Low-voltage, high-performance polymeric field-effect transistors based on self-assembled monolayer-passivated HfOx dielectrics: Correlation between trap density, carrier mobility, and operation voltage

Abstract

We report on high-performance polymeric field-effect transistors (PFETs) operating at low voltages (V-op) using a self-assembled monolayer (SAM)-passivated HfOx dielectric layer. A diketopyrrolopyrrole and quaterthiophene-based copolymer (PDPP2DT-T2) was spin-coated in air as an active channel material on top of a HfOx gate dielectric that was passivated with n-octyltrichlorosilane (OTS), n-octadecyltrichlorosilane (ODTS), and n-dodecylphosphonic acid (PAC12) SAMs.
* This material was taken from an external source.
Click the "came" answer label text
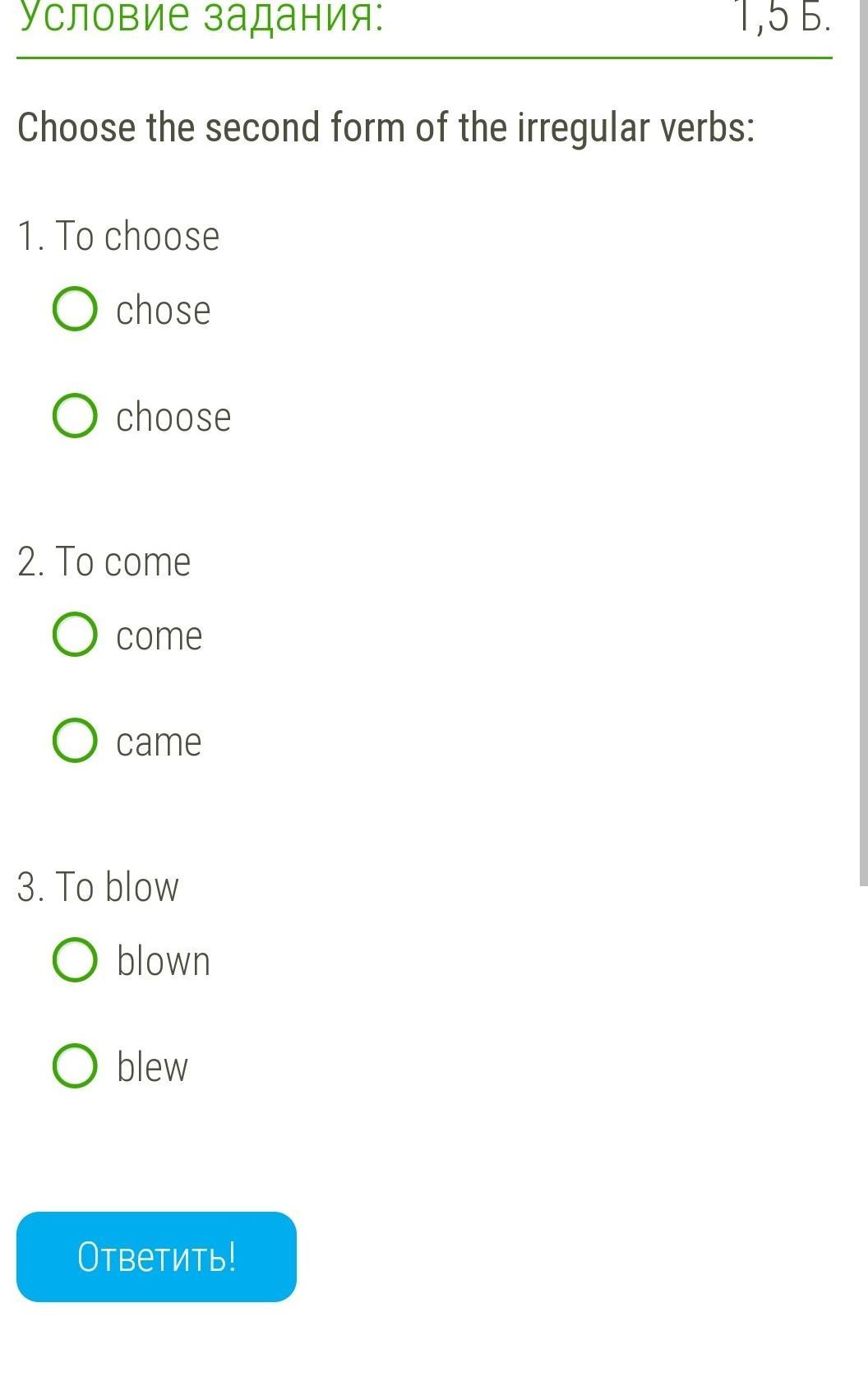(159, 742)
The high capacitance and low leakage current of the SAM-passivated HfOx dielectrics enabled the devices to operate at vertical bar V-op vertical bar of less than 4 V. In particular, the PFETs using ODTS-passivated HfOx demonstrated a high hole mobility (mu(h)(eff)) of 1.98 cm(2) V-1 s(-1), a current on/off ratio of 1.4 x 10(4), and a threshold voltage of -0.8 V despite the fact that the device fabrication and all measurements were conducted under ambient conditions without encapsulation. Moreover, the mu(h)(eff) value observed in this study is the best for high-k-dielectric-based low-voltage PFETs reported to date. This work demonstrates that our facile modification of high-k dielectrics with SAMs is a highly effective method for realizing high-performance semiconducting copolymer-based transistors working at a low V-op regime with low power consumption.